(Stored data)

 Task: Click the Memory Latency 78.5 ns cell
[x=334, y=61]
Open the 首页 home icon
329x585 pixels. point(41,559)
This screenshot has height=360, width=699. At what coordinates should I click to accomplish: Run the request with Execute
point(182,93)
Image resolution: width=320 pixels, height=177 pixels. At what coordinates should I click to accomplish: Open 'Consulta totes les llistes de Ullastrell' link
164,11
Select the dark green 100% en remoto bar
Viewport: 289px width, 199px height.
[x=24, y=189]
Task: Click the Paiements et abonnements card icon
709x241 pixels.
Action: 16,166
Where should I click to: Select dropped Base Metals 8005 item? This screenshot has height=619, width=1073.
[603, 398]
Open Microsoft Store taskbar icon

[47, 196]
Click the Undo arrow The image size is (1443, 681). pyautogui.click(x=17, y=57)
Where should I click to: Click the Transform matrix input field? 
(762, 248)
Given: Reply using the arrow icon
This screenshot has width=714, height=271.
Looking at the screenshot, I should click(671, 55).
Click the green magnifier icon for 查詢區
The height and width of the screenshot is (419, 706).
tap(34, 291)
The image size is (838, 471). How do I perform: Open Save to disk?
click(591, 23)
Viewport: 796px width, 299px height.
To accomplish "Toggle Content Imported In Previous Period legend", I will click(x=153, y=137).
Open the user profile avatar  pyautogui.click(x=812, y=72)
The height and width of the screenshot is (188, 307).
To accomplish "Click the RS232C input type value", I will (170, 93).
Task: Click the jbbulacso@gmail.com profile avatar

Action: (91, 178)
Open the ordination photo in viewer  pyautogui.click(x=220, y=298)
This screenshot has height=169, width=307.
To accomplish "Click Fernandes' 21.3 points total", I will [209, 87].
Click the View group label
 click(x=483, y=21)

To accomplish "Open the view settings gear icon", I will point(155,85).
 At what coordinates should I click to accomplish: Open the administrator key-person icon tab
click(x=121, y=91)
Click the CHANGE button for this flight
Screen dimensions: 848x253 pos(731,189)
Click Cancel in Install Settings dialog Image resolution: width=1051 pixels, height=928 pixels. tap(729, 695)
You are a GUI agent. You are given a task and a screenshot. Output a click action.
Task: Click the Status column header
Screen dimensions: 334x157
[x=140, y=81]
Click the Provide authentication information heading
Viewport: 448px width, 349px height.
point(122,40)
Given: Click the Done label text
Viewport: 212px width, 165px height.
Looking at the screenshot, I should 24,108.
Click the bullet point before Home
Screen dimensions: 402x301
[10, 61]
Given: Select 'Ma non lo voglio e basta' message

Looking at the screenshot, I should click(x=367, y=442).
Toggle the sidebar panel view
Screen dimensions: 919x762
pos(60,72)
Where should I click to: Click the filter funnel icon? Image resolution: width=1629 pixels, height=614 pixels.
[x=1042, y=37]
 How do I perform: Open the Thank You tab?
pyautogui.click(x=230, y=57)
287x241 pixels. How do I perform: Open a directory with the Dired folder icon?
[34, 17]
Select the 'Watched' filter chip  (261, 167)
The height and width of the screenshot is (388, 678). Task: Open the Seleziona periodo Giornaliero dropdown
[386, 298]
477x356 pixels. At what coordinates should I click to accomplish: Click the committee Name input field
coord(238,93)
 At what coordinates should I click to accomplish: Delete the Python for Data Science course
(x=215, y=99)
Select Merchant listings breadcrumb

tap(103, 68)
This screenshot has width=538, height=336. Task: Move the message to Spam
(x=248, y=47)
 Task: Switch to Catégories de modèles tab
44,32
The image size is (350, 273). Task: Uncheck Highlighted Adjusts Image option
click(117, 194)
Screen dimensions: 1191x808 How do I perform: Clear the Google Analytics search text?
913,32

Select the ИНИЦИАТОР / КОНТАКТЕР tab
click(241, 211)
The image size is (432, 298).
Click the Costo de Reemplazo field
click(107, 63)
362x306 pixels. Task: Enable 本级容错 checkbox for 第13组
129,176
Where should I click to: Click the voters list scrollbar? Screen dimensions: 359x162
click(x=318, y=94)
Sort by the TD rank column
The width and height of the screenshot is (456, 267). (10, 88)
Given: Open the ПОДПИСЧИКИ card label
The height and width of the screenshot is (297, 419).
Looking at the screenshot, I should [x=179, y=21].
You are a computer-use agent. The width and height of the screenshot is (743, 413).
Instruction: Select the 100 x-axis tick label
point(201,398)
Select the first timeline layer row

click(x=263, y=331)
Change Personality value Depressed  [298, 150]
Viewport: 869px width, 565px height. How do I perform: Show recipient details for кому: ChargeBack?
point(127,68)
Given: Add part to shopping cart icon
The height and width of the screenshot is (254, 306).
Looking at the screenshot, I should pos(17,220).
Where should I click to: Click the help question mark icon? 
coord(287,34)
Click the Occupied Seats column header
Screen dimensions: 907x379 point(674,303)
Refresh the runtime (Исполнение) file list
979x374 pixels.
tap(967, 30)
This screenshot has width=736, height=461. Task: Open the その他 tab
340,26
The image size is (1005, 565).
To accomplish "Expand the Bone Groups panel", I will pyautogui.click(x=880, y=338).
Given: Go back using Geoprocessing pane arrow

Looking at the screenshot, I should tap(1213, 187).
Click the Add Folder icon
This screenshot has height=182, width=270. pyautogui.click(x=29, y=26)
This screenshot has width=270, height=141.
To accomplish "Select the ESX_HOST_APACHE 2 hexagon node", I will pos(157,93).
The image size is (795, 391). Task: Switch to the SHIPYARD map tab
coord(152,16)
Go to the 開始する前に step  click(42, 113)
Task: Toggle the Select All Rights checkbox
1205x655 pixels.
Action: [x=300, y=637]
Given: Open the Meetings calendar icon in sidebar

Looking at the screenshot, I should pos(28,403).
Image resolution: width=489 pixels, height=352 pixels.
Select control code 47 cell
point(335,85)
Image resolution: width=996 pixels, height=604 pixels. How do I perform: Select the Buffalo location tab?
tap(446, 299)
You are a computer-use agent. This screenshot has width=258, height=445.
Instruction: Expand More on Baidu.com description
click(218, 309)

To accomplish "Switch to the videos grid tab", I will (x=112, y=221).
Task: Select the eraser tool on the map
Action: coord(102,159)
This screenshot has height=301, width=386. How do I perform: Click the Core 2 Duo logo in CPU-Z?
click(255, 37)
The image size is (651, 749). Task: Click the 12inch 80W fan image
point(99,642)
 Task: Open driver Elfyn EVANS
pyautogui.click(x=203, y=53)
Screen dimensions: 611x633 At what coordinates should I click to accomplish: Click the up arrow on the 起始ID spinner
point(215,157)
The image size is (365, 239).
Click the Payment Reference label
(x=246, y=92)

GOAL OF THE EXERCISE: What lines in the data include the string "agent"? Copy each one.

ANSWER SPACE:
You are a GUI agent. You are given a task and a screenshot. Output a click action.
You are a computer-use agent. The width and height of the screenshot is (743, 413).
You are a computer-use agent. This screenshot has width=258, height=445.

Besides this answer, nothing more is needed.